■ **Page excerpt**:
— start —
On 11/18/19 9:33 PM, cang@xxxxxxxxxxxxxx wrote:
Aside the functionality, we need to take this change carefully as it may
relate with performance.
With the old implementation, when devfreq decides to scale up, we can
make sure that all requests
sent to UFS device after this point will go through the highest UFS
Gear. Scaling up will happen
right after doorbell is cleared, not even need to wait till the requests
are freed from block layer.
And 1 sec is long enough to clean out the doorbell by HW.
In the new implementation of ufshcd_clock_scaling_prepare(), after
blk_freeze_queue_start(), we call
blk_mq_freeze_queue_wait_timeout() to wait for 1 sec. In addition to
those requests which have already
been queued to HW doorbell, more requests will be dispatched within 1
sec, through the lowest Gear.
My first impression is that it might be a bit lazy and I am not sure how
much it may affect the benchmarks.
And if the request queues are heavily loaded(many bios are waiting for a
free tag to become a request),
is 1 sec long enough to freeze all these request queues? If no,
performance would be affected if scaling up
fails frequently.
As per my understanding, the request queue will become frozen only after
all the existing requests and
bios(which are already waiting for a free tag on the queue) to be
completed and freed from block layer.
Please correct me if I am wrong.
While, in the old implementation, when devfreq decides to scale up,
scaling can always
happen for majority chances, except for those unexpected HW issues.
Hi Can,
I agree with the description above of the current behavior of the UFS
driver. But I do not agree with the interpretation of the behavior of
the changes I proposed. The implementation in the block layer of request
queue freezing is as follows:
void blk_freeze_queue_start(struct request_queue *q)
— end —
■ **Stored data**:
— start —
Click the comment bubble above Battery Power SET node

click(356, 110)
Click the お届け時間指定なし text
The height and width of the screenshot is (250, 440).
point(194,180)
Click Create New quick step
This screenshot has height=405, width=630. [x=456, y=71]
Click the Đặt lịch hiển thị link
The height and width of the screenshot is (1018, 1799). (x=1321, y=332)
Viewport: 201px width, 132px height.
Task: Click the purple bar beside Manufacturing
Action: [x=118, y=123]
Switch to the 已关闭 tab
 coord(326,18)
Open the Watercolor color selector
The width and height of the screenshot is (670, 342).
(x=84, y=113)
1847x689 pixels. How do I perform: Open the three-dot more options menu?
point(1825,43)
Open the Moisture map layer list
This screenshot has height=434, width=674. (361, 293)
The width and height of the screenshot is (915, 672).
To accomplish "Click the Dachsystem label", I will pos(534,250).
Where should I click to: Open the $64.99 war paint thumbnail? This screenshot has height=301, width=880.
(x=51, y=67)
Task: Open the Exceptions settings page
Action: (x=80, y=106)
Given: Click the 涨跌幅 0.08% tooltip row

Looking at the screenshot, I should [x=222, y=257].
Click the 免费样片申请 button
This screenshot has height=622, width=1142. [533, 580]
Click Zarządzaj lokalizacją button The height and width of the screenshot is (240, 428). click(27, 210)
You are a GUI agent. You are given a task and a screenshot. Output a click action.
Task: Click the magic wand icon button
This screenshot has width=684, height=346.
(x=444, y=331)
— end —
■ **Directives**:
A. Answer these questions about the UFS clock scaling thread:
(i) In the old implementation, right after what event does scaling up happen?
(ii) For how long does blk_mq_freeze_queue_wait_timeout() wait in the new implementation?
(iii) Through which Gear are the additional requests dispatched during that wait?
B. In the UFS clock scaling thread, take the part that opens with the words containing "And 1 sec is" and closes with "affect the benchmarks.", and write it out again with "benchmarks" swapped for "measurements".
Answer from the UFS clock scaling thread alone, without consulting the data.

■ **Responses per task**:
A.
(i) Right after the doorbell is cleared.
(ii) 1 sec.
(iii) The lowest Gear.

B.
And 1 sec is long enough to clean out the doorbell by HW.
In the new implementation of ufshcd_clock_scaling_prepare(), after
blk_freeze_queue_start(), we call
blk_mq_freeze_queue_wait_timeout() to wait for 1 sec. In addition to
those requests which have already
been queued to HW doorbell, more requests will be dispatched within 1
sec, through the lowest Gear.
My first impression is that it might be a bit lazy and I am not sure how
much it may affect the measurements.